• _Exercise requirements_:
Please take the records that follow and repeat exactly the lines starting with the line with "Lampor (35, 60)" and going on through the line with "[Mina favoriter] (93, 18)".

═════ Data records ═════

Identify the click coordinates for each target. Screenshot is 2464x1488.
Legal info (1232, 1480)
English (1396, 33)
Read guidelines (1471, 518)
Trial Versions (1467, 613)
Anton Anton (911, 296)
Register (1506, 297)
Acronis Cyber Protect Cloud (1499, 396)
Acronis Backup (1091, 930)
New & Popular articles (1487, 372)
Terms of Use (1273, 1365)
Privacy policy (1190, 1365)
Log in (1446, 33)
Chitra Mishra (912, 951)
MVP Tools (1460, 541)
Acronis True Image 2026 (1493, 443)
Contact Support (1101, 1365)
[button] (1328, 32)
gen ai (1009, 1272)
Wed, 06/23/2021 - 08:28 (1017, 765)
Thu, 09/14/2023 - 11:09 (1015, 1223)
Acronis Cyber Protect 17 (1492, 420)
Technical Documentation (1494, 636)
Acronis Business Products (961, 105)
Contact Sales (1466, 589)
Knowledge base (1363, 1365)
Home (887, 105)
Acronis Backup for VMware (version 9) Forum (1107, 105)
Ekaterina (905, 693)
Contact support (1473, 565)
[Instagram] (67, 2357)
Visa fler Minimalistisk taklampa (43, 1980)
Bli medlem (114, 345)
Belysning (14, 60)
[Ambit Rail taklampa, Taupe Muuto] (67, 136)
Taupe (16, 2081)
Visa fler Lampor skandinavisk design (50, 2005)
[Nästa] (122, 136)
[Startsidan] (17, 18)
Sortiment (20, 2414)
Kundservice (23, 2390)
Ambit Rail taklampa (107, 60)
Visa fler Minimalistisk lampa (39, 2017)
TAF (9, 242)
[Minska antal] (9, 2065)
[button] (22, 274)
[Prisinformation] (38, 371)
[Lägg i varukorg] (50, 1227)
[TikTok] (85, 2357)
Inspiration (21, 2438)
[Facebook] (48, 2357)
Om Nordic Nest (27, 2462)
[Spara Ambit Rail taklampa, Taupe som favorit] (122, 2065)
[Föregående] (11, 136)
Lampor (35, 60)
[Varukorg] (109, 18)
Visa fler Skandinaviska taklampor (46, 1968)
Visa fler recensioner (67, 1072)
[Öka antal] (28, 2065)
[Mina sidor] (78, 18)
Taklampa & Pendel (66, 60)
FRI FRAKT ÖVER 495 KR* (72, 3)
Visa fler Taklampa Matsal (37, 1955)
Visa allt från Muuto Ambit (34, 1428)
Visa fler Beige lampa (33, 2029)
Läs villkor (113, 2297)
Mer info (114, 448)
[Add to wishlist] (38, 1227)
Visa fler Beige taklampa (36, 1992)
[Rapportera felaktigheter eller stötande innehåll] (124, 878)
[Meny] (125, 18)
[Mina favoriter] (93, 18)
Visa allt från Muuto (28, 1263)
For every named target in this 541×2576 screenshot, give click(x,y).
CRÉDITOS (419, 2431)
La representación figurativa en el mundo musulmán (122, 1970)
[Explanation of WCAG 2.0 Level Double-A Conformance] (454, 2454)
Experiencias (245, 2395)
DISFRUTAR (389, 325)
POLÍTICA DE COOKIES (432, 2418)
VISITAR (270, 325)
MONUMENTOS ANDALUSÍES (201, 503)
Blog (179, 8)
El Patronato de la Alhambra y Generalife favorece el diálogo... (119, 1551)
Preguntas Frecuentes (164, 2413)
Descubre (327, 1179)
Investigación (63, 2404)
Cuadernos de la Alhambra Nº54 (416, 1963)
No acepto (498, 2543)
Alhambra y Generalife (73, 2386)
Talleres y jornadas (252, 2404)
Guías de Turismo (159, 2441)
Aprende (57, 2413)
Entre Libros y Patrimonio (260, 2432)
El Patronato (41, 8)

═════

• _Written answer_:
Lampor (35, 60)
[Varukorg] (109, 18)
Visa fler Skandinaviska taklampor (46, 1968)
Visa fler recensioner (67, 1072)
[Öka antal] (28, 2065)
[Mina sidor] (78, 18)
Taklampa & Pendel (66, 60)
FRI FRAKT ÖVER 495 KR* (72, 3)
Visa fler Taklampa Matsal (37, 1955)
Visa allt från Muuto Ambit (34, 1428)
Visa fler Beige lampa (33, 2029)
Läs villkor (113, 2297)
Mer info (114, 448)
[Add to wishlist] (38, 1227)
Visa fler Beige taklampa (36, 1992)
[Rapportera felaktigheter eller stötande innehåll] (124, 878)
[Meny] (125, 18)
[Mina favoriter] (93, 18)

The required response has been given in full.